> [What you are asked to do]: All of the entries are to be written out again verbatim.

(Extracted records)
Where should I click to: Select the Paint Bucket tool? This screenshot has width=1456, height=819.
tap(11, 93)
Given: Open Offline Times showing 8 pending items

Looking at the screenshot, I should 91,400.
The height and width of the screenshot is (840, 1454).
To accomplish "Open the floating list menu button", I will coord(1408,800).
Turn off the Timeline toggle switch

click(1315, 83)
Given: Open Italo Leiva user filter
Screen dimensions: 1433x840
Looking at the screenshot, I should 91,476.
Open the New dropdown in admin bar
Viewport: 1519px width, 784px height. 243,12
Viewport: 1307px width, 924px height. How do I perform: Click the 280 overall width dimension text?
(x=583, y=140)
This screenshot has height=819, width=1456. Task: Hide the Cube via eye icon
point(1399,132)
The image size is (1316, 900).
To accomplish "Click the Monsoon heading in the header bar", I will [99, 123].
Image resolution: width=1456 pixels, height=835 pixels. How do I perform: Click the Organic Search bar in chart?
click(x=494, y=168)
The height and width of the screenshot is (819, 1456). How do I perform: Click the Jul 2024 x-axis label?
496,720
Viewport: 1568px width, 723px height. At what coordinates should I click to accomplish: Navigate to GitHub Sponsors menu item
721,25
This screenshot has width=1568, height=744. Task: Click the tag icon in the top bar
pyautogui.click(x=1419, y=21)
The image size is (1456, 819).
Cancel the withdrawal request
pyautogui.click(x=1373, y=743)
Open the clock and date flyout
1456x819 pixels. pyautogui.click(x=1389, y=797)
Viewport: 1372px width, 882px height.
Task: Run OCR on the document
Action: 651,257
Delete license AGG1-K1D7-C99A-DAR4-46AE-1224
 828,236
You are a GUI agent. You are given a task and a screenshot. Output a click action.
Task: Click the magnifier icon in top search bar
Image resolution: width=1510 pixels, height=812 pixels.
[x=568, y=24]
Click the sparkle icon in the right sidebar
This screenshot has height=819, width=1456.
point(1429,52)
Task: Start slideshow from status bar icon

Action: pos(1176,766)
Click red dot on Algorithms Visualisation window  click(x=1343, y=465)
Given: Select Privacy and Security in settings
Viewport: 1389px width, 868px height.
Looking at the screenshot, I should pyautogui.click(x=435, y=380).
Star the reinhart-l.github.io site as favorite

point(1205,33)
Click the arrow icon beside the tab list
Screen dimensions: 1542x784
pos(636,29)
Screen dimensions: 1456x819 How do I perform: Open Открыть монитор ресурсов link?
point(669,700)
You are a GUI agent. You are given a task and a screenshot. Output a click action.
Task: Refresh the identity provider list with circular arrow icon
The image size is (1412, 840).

> [Exercise output]:
Where should I click to: Select the Paint Bucket tool? This screenshot has width=1456, height=819.
tap(11, 93)
Given: Open Offline Times showing 8 pending items

Looking at the screenshot, I should 91,400.
The height and width of the screenshot is (840, 1454).
To accomplish "Open the floating list menu button", I will coord(1408,800).
Turn off the Timeline toggle switch

click(1315, 83)
Given: Open Italo Leiva user filter
Screen dimensions: 1433x840
Looking at the screenshot, I should 91,476.
Open the New dropdown in admin bar
Viewport: 1519px width, 784px height. 243,12
Viewport: 1307px width, 924px height. How do I perform: Click the 280 overall width dimension text?
(x=583, y=140)
This screenshot has height=819, width=1456. Task: Hide the Cube via eye icon
point(1399,132)
The image size is (1316, 900).
To accomplish "Click the Monsoon heading in the header bar", I will [99, 123].
Image resolution: width=1456 pixels, height=835 pixels. How do I perform: Click the Organic Search bar in chart?
click(x=494, y=168)
The height and width of the screenshot is (819, 1456). How do I perform: Click the Jul 2024 x-axis label?
496,720
Viewport: 1568px width, 723px height. At what coordinates should I click to accomplish: Navigate to GitHub Sponsors menu item
721,25
This screenshot has width=1568, height=744. Task: Click the tag icon in the top bar
pyautogui.click(x=1419, y=21)
The image size is (1456, 819).
Cancel the withdrawal request
pyautogui.click(x=1373, y=743)
Open the clock and date flyout
1456x819 pixels. pyautogui.click(x=1389, y=797)
Viewport: 1372px width, 882px height.
Task: Run OCR on the document
Action: 651,257
Delete license AGG1-K1D7-C99A-DAR4-46AE-1224
 828,236
You are a GUI agent. You are given a task and a screenshot. Output a click action.
Task: Click the magnifier icon in top search bar
Image resolution: width=1510 pixels, height=812 pixels.
[x=568, y=24]
Click the sparkle icon in the right sidebar
This screenshot has height=819, width=1456.
point(1429,52)
Task: Start slideshow from status bar icon

Action: pos(1176,766)
Click red dot on Algorithms Visualisation window  click(x=1343, y=465)
Given: Select Privacy and Security in settings
Viewport: 1389px width, 868px height.
Looking at the screenshot, I should pyautogui.click(x=435, y=380).
Star the reinhart-l.github.io site as favorite

point(1205,33)
Click the arrow icon beside the tab list
Screen dimensions: 1542x784
pos(636,29)
Screen dimensions: 1456x819 How do I perform: Open Открыть монитор ресурсов link?
point(669,700)
You are a GUI agent. You are given a task and a screenshot. Output a click action.
Task: Refresh the identity provider list with circular arrow icon
The image size is (1412, 840).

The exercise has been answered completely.